** EXCERPTED DATA follows **
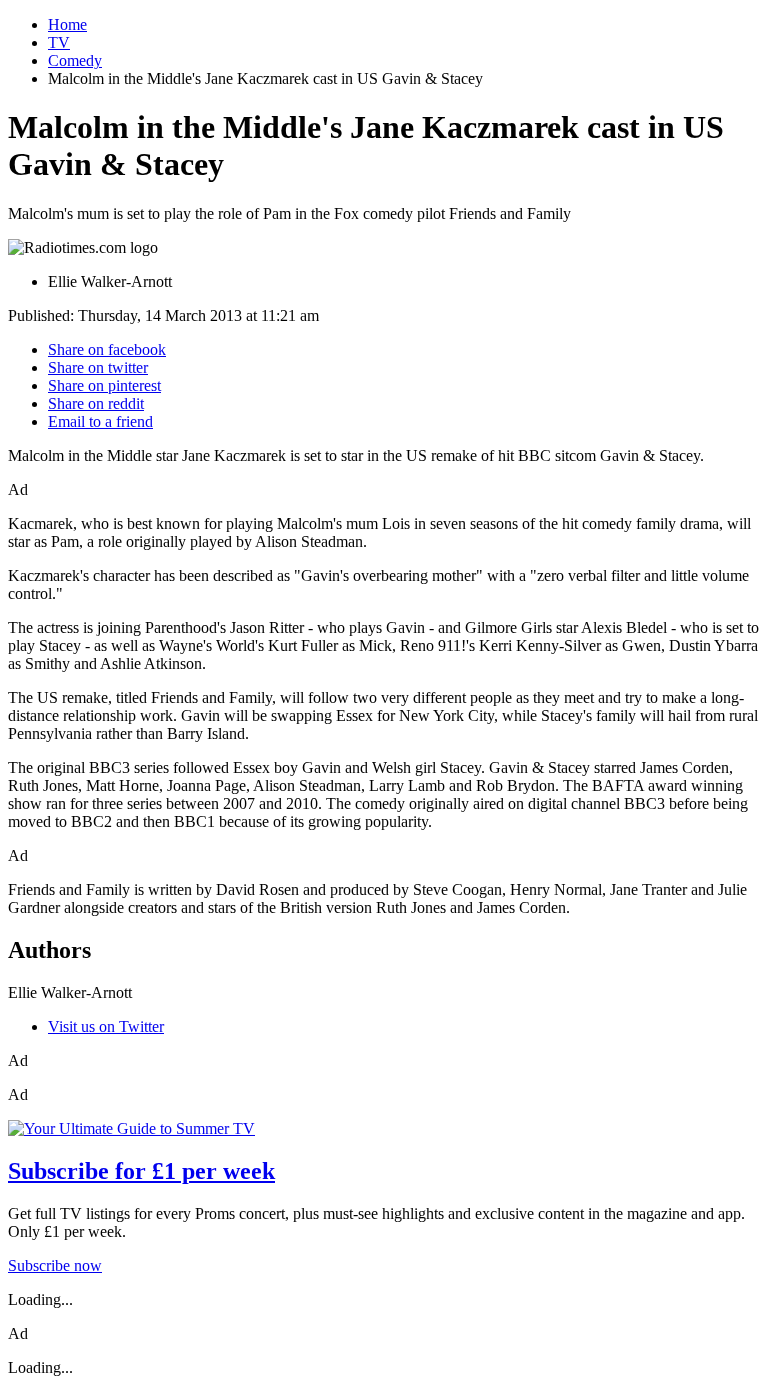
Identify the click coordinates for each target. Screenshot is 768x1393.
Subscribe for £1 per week (141, 1171)
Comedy (75, 60)
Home (67, 24)
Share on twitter (98, 367)
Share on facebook (107, 349)
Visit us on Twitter (106, 1026)
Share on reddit (96, 403)
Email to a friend (100, 421)
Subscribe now (55, 1265)
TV (59, 42)
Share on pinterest (104, 385)
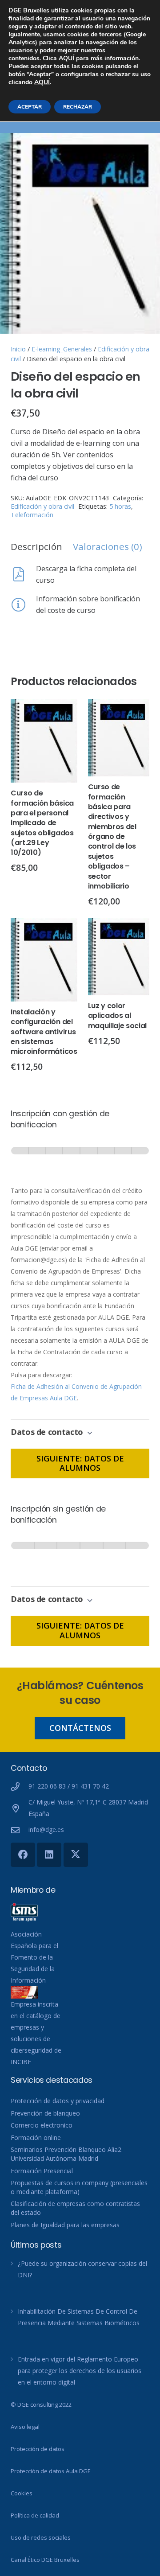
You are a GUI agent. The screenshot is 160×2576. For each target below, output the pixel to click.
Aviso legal (25, 2427)
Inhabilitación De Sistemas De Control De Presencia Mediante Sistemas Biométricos (79, 2317)
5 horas (120, 506)
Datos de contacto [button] (48, 1431)
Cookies (21, 2493)
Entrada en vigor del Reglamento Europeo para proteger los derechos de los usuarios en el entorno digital (79, 2370)
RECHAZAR (77, 106)
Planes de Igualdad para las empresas (65, 2225)
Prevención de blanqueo (45, 2113)
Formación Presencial (42, 2171)
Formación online (36, 2137)
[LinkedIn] (49, 1855)
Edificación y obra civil (42, 506)
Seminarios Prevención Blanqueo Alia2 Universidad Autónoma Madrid (66, 2154)
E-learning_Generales (62, 349)
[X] (76, 1855)
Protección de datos (37, 2449)
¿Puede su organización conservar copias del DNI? (82, 2269)
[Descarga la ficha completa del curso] (23, 574)
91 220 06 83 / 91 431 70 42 (68, 1786)
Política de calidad (35, 2515)
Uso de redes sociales (41, 2537)
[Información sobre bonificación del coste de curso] (23, 604)
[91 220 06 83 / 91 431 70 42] (19, 1786)
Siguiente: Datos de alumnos (80, 1463)
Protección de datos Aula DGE (51, 2471)
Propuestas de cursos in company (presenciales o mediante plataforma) (79, 2187)
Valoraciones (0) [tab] (107, 546)
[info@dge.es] (19, 1830)
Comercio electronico (41, 2125)
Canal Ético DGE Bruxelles (45, 2560)
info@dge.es (46, 1829)
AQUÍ (66, 58)
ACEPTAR (29, 106)
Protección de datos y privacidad (57, 2101)
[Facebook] (23, 1855)
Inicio (18, 349)
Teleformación (32, 515)
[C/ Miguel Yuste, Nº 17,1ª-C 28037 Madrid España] (19, 1808)
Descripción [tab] (36, 546)
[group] (80, 1159)
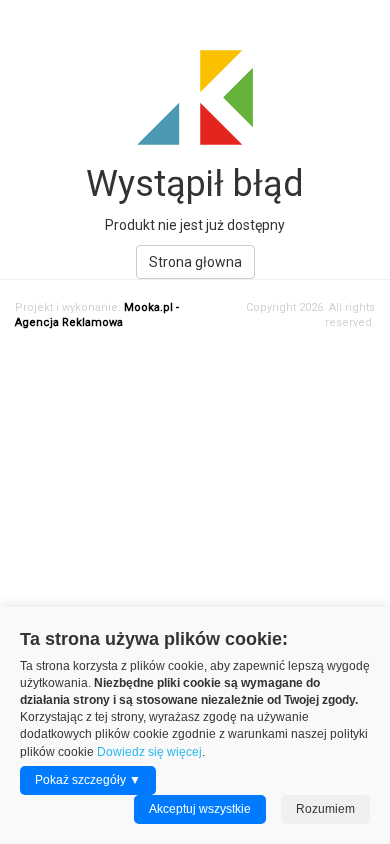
** End of EXCERPTED DATA **
TASK OBJECTIVE:
Because the pictures are not wanted, retype only the text of every record, exactly as given.

TASK RESULT:
Identify the click coordinates for each target. Screenshot is 768x1393.
Subscribe for £1 per week (141, 1171)
Comedy (75, 60)
Home (67, 24)
Share on twitter (98, 367)
Share on facebook (107, 349)
Visit us on Twitter (106, 1026)
Share on reddit (96, 403)
Email to a friend (100, 421)
Subscribe now (55, 1265)
TV (59, 42)
Share on pinterest (104, 385)
You are a GUI agent. The screenshot is 160×2576. For each target below, output the pixel to click.
Aviso legal (25, 2427)
Inhabilitación De Sistemas De Control De Presencia Mediante Sistemas Biométricos (79, 2317)
5 horas (120, 506)
Datos de contacto [button] (48, 1431)
Cookies (21, 2493)
Entrada en vigor del Reglamento Europeo para proteger los derechos de los usuarios en el entorno digital (79, 2370)
RECHAZAR (77, 106)
Planes de Igualdad para las empresas (65, 2225)
Prevención de blanqueo (45, 2113)
Formación Presencial (42, 2171)
Formación online (36, 2137)
[LinkedIn] (49, 1855)
Edificación y obra civil (42, 506)
Seminarios Prevención Blanqueo Alia2 Universidad Autónoma Madrid (66, 2154)
E-learning_Generales (62, 349)
[X] (76, 1855)
Protección de datos (37, 2449)
¿Puede su organización conservar copias del DNI? (82, 2269)
[Descarga la ficha completa del curso] (23, 574)
91 220 06 83 / 91 431 70 42 (68, 1786)
Política de calidad (35, 2515)
Uso de redes sociales (41, 2537)
[Información sobre bonificación del coste de curso] (23, 604)
[91 220 06 83 / 91 431 70 42] (19, 1786)
Siguiente: Datos de alumnos (80, 1463)
Protección de datos Aula DGE (51, 2471)
Propuestas de cursos in company (presenciales o mediante plataforma) (79, 2187)
Valoraciones (0) [tab] (107, 546)
[info@dge.es] (19, 1830)
Comercio electronico (41, 2125)
Canal Ético DGE Bruxelles (45, 2560)
info@dge.es (46, 1829)
AQUÍ (66, 58)
ACEPTAR (29, 106)
Protección de datos y privacidad (57, 2101)
[Facebook] (23, 1855)
Inicio (18, 349)
Teleformación (32, 515)
[C/ Miguel Yuste, Nº 17,1ª-C 28037 Madrid España] (19, 1808)
Descripción [tab] (36, 546)
[group] (80, 1159)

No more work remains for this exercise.